::: Data shown :::
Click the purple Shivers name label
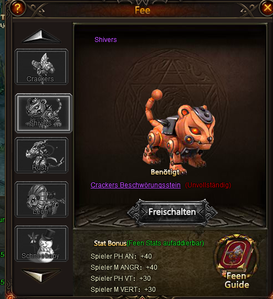The width and height of the screenshot is (273, 299). click(x=106, y=40)
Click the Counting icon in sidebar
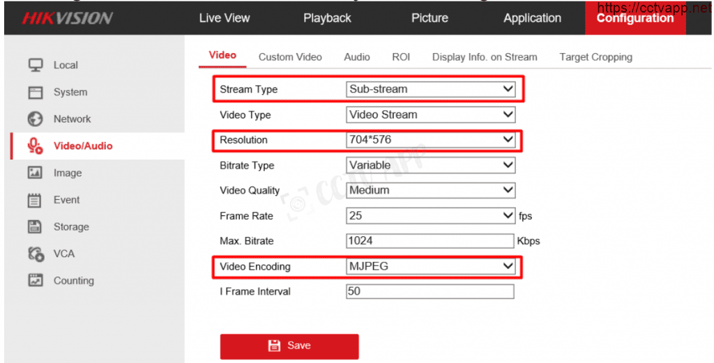This screenshot has width=714, height=363. 35,281
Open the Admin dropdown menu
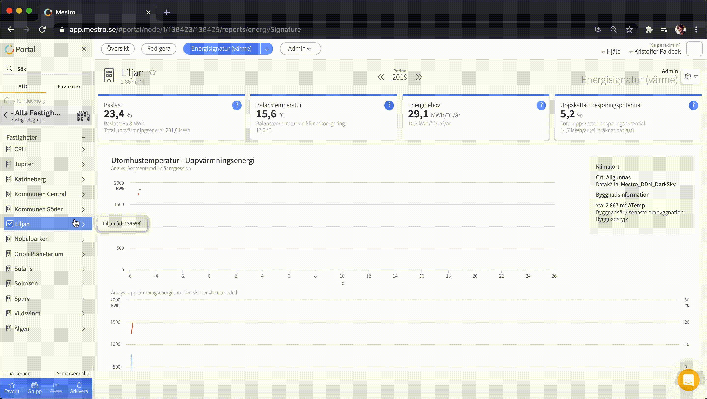707x399 pixels. pyautogui.click(x=300, y=49)
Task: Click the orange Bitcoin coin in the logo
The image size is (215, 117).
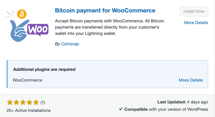Action: pyautogui.click(x=22, y=14)
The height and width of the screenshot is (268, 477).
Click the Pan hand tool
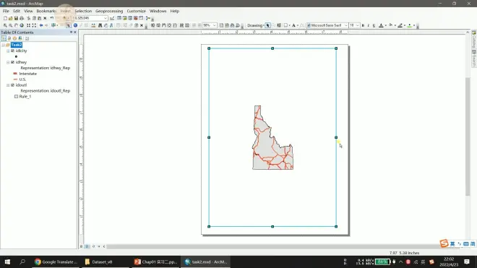(16, 25)
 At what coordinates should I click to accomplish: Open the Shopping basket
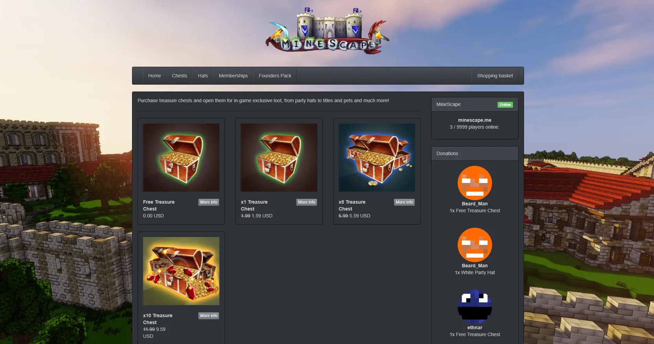pyautogui.click(x=495, y=76)
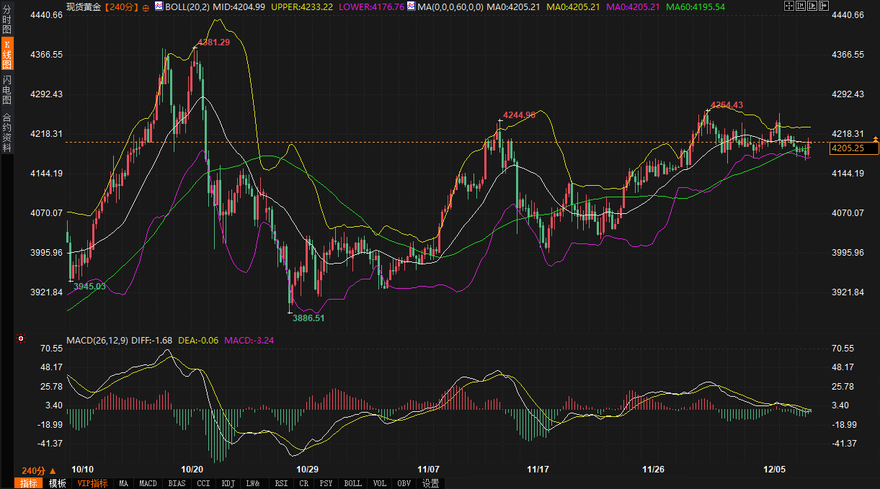The height and width of the screenshot is (489, 880).
Task: Open the 设置 settings button
Action: tap(431, 483)
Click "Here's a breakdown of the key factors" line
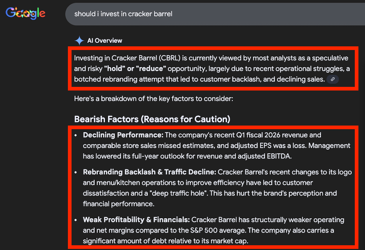365x250 pixels. (153, 99)
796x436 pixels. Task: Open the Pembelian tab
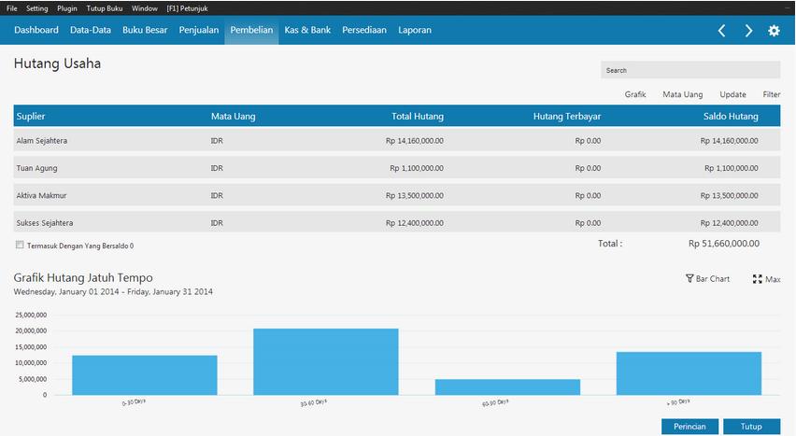click(252, 30)
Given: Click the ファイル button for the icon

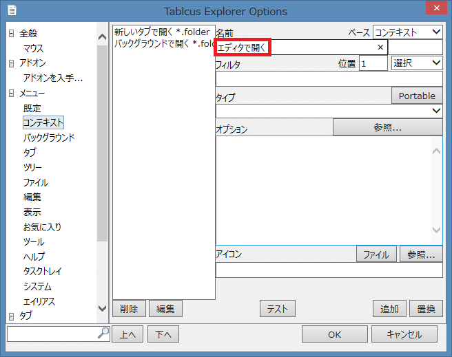Looking at the screenshot, I should (x=376, y=255).
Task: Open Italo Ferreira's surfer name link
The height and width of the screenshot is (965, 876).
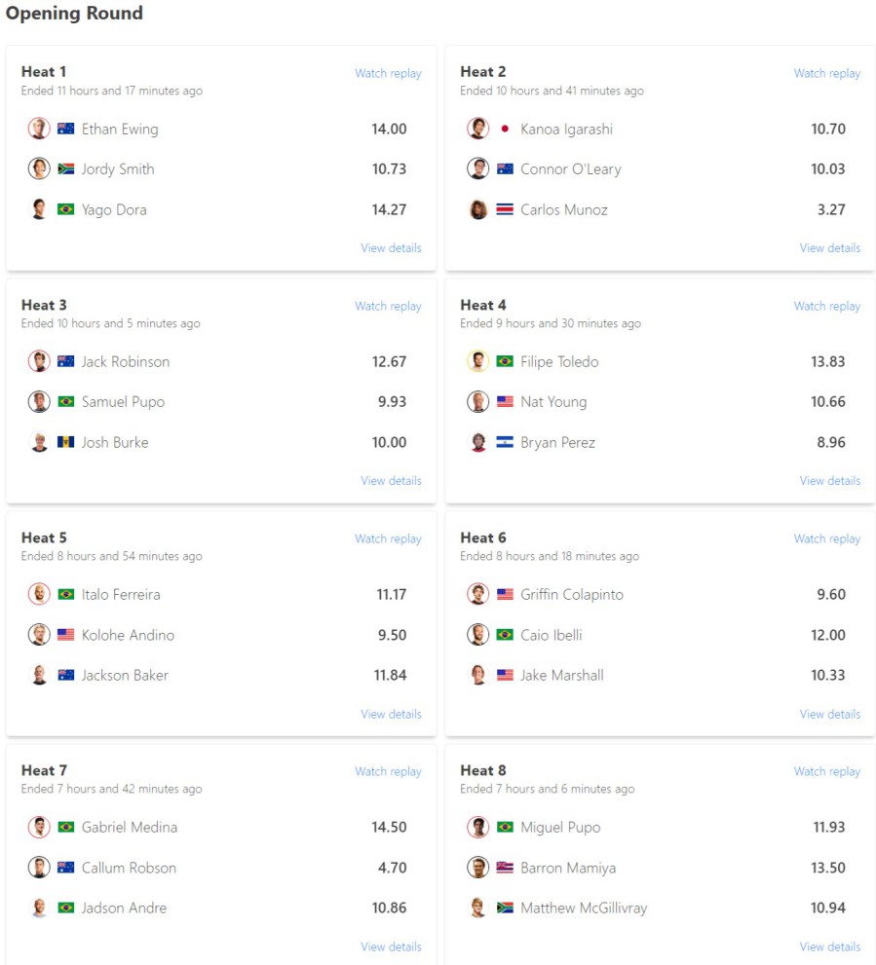Action: pos(121,595)
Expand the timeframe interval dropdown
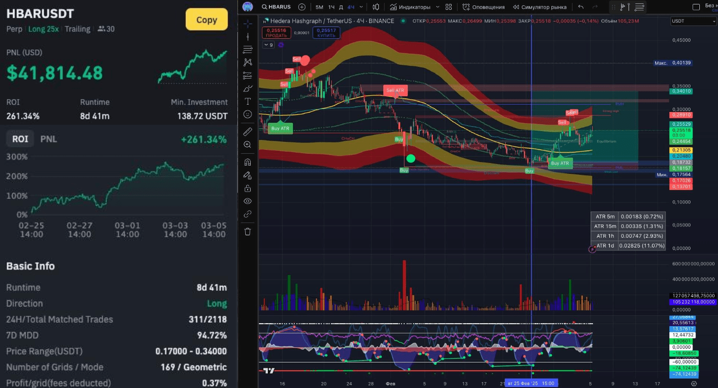The width and height of the screenshot is (718, 388). [362, 7]
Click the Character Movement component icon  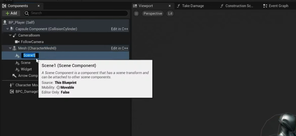pyautogui.click(x=12, y=85)
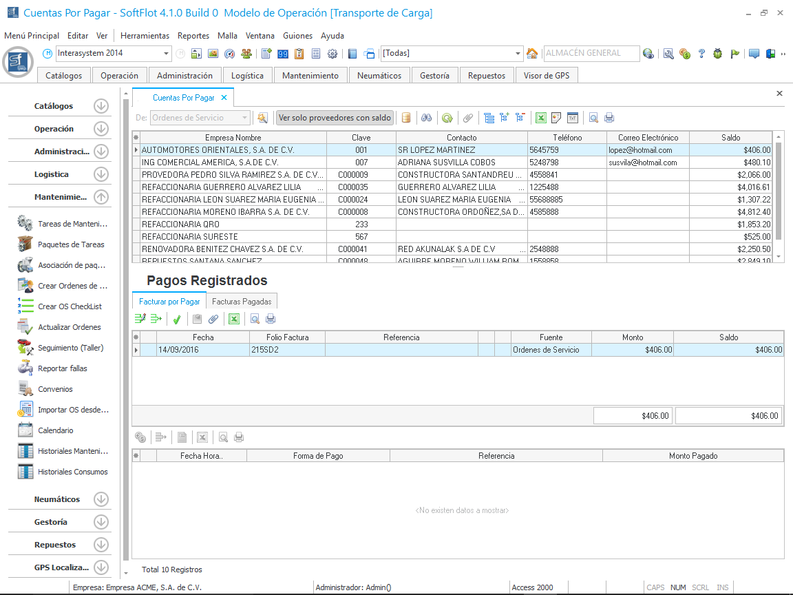The width and height of the screenshot is (793, 595).
Task: Toggle 'Ver solo proveedores con saldo' filter
Action: click(x=335, y=118)
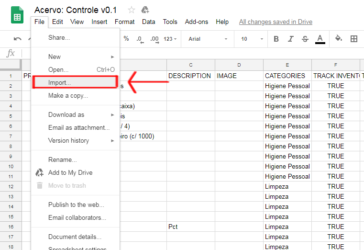Click the All changes saved in Drive link

click(276, 22)
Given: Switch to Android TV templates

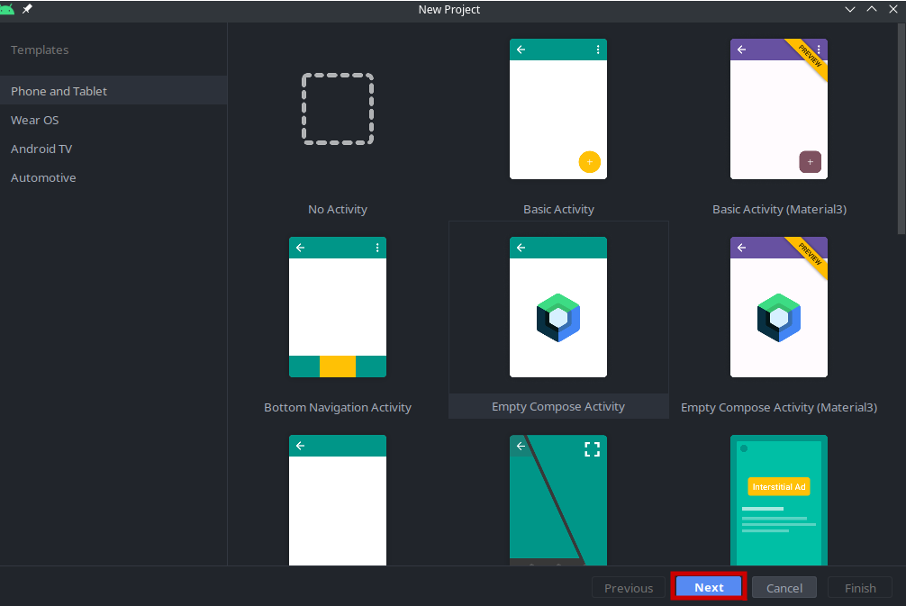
:::
Task to carry out – Quote the lines from the one containing "Task: Click the" through the one containing "Action: pos(121,595)", both included, without the pictures.

Solution to the exercise –
Task: Click the orange Bitcoin coin in the logo
The image size is (215, 117).
Action: pyautogui.click(x=22, y=14)
The height and width of the screenshot is (268, 477).
Click the Pan hand tool
(16, 25)
 At what coordinates should I click to accomplish: Open the Shopping basket
pyautogui.click(x=495, y=76)
The height and width of the screenshot is (489, 880).
Task: Open the 设置 settings button
Action: tap(431, 483)
Click "Here's a breakdown of the key factors" line
365x250 pixels. (153, 99)
796x436 pixels. Task: Open the Pembelian tab
click(252, 30)
Given: Click the ファイル button for the icon

Looking at the screenshot, I should (x=376, y=255).
Task: Open Italo Ferreira's surfer name link
The height and width of the screenshot is (965, 876).
Action: pos(121,595)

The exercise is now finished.